■ Okuma Metni ■
Dünya dışı teknoloji arayışı nasıl daha verimli olacak?
İsteyen herkesle bir fincan kahvesine bahse girerim ki 2035 yılına kadar dünya dışı yaşama dair kanıt bulmuş olacağız. Pek çok iş arkadaşım bu iddianın kaybetmeye mahkûm olduğu kanısında. Yarım yüzyıldan daha uzun bir süredir, küçük bir bilim insanı topluluğu “Dünya Dışı Akıllı Yaşam Arayışı”nın (SETI)(1) peşinde.
Ben iyimser bir karaktere sahibim; zaten bir bilim insanı da böyle olmak zorundadır. Fakat iyimserliğim hüsnükuruntumdan kaynaklanmıyor; aksine SETI’nin mantığına dayanıyor. Yarım yüzyıl, kulağa uzun bir süreymiş gibi gelebilir fakat bu arayış henüz gerçekten emekleme aşamasında. SETI’nin ortaya koyduğu çabanın ve becerilerin güncel durumunu düşünürsek, gerçekten devrim niteliğinde bir şey öğrenmenin eşiğinde olduğumuzu hissediyorum.

■ Çalışma Soruları ■
a – Okuma metnine göre aşağıdaki soruları cevaplayın.
(i) Yazar, 2035 yılına kadar neyin bulunmuş olacağı üzerine bahse giriyor ve bahis olarak ne koyuyor?
(ii) Küçük bir bilim insanı topluluğu ne kadar süredir SETI'nin peşinde?
(iii) Yazar, iyimserliğinin neye dayandığını söylüyor?
b – Listede "Screen dimensions: 861x664" ifadesini içeren satırdan başlayıp "click(x=1255, y=25)" ifadesini içeren satırda biten bölümü, iki uç satır da dahil olmak üzere, her satır için bir dize içeren bir JSON listesi olarak ifade edin. Boş satırları atlayın ve yalnızca bu satırları verin.

■ Öğe ve metin konumu verileri ■
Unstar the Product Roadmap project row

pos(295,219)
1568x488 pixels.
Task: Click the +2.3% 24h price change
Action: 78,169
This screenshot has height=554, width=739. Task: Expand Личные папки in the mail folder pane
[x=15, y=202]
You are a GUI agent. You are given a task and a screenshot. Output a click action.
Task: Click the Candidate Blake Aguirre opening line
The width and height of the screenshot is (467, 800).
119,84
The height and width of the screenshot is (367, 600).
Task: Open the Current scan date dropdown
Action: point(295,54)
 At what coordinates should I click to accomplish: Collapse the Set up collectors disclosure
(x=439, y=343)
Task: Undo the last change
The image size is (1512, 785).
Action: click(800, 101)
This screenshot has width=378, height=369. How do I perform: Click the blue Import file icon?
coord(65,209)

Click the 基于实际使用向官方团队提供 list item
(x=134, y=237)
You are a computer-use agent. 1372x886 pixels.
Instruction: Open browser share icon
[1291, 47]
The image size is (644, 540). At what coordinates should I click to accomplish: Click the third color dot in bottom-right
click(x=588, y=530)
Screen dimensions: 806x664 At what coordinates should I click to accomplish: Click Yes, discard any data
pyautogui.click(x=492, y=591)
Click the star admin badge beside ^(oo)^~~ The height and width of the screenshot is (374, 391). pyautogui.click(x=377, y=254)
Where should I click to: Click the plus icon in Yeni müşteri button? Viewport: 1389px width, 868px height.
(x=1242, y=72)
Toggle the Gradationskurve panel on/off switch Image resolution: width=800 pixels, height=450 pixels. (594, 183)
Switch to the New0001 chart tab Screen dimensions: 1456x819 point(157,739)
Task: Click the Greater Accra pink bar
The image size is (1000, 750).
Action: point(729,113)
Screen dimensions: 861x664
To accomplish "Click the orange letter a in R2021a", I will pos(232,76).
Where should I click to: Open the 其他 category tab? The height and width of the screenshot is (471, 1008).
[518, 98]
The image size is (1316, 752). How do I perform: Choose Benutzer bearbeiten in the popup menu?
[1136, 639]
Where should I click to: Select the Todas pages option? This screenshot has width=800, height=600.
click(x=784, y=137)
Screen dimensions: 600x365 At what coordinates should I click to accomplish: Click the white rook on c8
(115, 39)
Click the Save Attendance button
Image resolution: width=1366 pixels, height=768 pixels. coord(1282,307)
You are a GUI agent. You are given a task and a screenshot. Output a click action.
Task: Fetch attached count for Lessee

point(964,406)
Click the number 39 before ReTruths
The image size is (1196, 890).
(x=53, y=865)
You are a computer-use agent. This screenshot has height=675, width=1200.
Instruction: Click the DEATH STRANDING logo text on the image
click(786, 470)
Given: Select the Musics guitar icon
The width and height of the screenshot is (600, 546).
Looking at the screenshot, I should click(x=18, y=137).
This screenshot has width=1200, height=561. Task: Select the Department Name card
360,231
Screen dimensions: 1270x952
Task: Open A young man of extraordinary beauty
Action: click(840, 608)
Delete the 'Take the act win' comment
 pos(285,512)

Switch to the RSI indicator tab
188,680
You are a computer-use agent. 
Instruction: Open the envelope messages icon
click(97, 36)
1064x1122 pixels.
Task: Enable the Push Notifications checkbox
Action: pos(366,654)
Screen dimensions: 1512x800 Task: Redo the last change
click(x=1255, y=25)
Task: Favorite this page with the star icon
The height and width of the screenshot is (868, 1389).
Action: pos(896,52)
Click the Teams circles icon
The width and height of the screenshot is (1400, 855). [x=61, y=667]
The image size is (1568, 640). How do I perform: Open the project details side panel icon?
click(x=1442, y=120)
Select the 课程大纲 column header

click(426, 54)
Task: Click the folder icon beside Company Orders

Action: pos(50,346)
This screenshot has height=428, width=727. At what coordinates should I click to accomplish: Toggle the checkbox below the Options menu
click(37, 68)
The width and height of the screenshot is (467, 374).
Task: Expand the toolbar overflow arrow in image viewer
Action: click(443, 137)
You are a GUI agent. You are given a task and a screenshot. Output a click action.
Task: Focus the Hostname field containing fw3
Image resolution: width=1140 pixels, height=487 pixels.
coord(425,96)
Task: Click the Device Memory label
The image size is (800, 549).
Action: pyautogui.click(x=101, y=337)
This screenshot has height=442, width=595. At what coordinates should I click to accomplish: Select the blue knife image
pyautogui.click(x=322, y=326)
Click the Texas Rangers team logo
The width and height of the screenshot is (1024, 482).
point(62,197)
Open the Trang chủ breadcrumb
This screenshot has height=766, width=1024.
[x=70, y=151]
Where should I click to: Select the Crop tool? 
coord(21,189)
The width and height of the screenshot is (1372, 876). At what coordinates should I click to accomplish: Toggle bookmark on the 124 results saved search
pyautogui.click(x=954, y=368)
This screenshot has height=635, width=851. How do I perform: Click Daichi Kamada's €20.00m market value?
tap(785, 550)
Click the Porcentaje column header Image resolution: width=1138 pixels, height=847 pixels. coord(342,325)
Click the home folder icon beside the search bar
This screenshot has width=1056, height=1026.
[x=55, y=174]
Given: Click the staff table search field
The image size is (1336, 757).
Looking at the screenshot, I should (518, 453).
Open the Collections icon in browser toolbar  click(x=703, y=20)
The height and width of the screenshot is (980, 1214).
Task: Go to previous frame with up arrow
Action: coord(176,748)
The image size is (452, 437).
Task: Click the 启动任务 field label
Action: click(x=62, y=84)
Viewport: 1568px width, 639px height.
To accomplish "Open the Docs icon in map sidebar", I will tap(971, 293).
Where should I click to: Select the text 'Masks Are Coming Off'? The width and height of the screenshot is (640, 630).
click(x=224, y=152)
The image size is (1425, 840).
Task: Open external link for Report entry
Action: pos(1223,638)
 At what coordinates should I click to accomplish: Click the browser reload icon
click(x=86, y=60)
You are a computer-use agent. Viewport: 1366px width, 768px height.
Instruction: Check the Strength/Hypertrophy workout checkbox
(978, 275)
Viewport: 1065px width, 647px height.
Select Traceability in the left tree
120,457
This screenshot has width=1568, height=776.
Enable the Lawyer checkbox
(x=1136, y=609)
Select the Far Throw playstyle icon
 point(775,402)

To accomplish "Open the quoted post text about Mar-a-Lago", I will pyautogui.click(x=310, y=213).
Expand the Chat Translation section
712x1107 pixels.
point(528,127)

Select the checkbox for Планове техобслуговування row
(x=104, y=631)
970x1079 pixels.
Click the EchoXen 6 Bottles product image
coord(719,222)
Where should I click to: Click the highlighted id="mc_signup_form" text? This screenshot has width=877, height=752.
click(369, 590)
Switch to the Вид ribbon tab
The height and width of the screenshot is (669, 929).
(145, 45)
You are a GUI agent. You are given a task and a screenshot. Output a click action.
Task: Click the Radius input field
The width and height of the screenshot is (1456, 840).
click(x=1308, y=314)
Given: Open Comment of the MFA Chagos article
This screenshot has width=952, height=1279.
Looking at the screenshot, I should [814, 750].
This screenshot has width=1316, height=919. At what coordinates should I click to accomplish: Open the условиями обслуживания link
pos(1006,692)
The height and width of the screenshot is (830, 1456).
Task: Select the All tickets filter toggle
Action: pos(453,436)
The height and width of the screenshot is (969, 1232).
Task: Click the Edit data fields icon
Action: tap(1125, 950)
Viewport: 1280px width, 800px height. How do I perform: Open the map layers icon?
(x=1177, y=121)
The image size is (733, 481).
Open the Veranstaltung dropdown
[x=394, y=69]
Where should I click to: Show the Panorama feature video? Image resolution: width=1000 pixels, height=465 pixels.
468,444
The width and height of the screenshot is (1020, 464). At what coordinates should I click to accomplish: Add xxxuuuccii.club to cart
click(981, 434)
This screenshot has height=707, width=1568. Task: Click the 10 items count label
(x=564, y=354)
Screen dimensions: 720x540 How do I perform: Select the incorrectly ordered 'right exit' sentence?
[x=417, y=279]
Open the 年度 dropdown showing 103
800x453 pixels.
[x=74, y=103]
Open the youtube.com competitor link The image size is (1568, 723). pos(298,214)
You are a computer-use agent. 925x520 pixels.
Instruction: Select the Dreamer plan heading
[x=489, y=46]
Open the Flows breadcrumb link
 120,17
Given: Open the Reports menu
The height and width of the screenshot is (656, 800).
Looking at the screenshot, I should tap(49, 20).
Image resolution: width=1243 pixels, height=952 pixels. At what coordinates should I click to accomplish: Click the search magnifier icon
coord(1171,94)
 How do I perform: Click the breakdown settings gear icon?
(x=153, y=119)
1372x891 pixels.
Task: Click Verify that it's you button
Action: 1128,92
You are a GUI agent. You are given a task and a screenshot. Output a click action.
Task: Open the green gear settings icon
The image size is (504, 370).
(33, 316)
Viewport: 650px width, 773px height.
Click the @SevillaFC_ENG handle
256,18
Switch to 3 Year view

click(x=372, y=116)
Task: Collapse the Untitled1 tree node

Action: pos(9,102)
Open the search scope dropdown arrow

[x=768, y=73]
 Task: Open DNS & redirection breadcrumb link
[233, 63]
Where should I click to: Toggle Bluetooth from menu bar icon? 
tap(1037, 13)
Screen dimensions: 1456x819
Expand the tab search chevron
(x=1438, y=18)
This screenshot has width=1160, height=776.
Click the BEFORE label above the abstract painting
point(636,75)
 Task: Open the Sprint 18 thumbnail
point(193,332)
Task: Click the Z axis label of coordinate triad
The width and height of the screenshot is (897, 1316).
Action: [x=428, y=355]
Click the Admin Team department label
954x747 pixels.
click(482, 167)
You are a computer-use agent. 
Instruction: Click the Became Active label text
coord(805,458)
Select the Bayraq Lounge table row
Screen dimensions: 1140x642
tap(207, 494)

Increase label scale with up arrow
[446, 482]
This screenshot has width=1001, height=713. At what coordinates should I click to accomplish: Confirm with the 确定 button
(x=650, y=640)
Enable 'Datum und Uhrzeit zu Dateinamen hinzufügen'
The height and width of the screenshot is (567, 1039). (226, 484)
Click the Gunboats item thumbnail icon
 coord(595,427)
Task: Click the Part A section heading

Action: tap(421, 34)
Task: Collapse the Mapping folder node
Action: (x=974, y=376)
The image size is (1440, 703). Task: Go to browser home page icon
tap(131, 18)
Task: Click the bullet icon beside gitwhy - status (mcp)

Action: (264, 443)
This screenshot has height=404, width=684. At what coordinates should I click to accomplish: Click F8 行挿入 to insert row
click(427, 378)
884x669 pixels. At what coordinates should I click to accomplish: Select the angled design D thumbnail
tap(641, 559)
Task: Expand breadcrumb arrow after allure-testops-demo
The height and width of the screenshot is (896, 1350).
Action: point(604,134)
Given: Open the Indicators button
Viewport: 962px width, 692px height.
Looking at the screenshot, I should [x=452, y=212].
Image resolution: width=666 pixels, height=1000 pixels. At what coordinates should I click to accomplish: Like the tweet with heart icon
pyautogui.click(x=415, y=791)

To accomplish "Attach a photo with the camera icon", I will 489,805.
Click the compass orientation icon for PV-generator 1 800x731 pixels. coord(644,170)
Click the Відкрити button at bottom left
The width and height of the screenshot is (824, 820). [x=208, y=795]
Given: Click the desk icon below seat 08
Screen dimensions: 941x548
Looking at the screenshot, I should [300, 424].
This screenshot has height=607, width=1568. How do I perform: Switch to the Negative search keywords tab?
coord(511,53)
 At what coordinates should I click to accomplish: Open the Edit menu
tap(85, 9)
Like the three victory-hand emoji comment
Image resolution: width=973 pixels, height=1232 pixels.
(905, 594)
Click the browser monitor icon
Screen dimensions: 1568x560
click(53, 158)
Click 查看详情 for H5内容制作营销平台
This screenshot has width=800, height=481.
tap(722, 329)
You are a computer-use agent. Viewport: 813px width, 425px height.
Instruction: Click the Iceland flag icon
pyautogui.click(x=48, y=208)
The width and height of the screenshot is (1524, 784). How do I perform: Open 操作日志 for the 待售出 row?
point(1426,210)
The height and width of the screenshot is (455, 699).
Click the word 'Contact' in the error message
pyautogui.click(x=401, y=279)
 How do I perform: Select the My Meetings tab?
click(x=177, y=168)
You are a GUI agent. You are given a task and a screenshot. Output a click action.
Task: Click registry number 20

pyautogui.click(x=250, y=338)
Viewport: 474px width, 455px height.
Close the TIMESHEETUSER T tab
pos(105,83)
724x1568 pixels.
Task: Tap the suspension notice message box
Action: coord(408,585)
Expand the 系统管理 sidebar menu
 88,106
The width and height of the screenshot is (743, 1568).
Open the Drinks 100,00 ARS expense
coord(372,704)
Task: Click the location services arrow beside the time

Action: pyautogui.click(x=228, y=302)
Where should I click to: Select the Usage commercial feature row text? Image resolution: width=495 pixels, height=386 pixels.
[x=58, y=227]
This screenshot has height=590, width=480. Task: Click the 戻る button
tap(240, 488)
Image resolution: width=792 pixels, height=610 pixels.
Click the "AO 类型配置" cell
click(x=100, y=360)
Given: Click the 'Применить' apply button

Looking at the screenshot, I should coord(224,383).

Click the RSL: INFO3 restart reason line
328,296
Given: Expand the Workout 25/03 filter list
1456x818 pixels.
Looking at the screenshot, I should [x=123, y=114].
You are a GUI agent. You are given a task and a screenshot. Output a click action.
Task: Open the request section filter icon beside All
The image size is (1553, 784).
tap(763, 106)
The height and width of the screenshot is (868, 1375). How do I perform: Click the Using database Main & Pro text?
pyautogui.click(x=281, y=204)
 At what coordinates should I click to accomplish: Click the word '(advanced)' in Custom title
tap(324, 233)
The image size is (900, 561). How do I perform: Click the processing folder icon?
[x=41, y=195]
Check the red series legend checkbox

■ Çözümlü Cevaplar ■
a –
(i) Dünya dışı yaşama dair kanıtın bulunmuş olacağı üzerine bahse giriyor; bahis olarak bir fincan kahve koyuyor.
(ii) Yarım yüzyıldan daha uzun bir süredir.
(iii) SETI'nin mantığına.

b –
[
  "Screen dimensions: 861x664",
  "To accomplish \"Click the orange letter a in R2021a\", I will pos(232,76).",
  "Where should I click to: Open the 其他 category tab? The height and width of the screenshot is (471, 1008).",
  "[518, 98]",
  "The image size is (1316, 752). How do I perform: Choose Benutzer bearbeiten in the popup menu?",
  "[1136, 639]",
  "Where should I click to: Select the Todas pages option? This screenshot has width=800, height=600.",
  "click(x=784, y=137)",
  "Screen dimensions: 600x365 At what coordinates should I click to accomplish: Click the white rook on c8",
  "(115, 39)",
  "Click the Save Attendance button",
  "Image resolution: width=1366 pixels, height=768 pixels. coord(1282,307)",
  "You are a GUI agent. You are given a task and a screenshot. Output a click action.",
  "Task: Fetch attached count for Lessee",
  "point(964,406)",
  "Click the number 39 before ReTruths",
  "The image size is (1196, 890).",
  "(x=53, y=865)",
  "You are a computer-use agent. This screenshot has height=675, width=1200.",
  "Instruction: Click the DEATH STRANDING logo text on the image",
  "click(786, 470)",
  "Given: Select the Musics guitar icon",
  "The width and height of the screenshot is (600, 546).",
  "Looking at the screenshot, I should click(x=18, y=137).",
  "This screenshot has width=1200, height=561. Task: Select the Department Name card",
  "360,231",
  "Screen dimensions: 1270x952",
  "Task: Open A young man of extraordinary beauty",
  "Action: click(840, 608)",
  "Delete the 'Take the act win' comment",
  " pos(285,512)",
  "Switch to the RSI indicator tab",
  "188,680",
  "You are a computer-use agent. ",
  "Instruction: Open the envelope messages icon",
  "click(97, 36)",
  "1064x1122 pixels.",
  "Task: Enable the Push Notifications checkbox",
  "Action: pos(366,654)",
  "Screen dimensions: 1512x800 Task: Redo the last change",
  "click(x=1255, y=25)"
]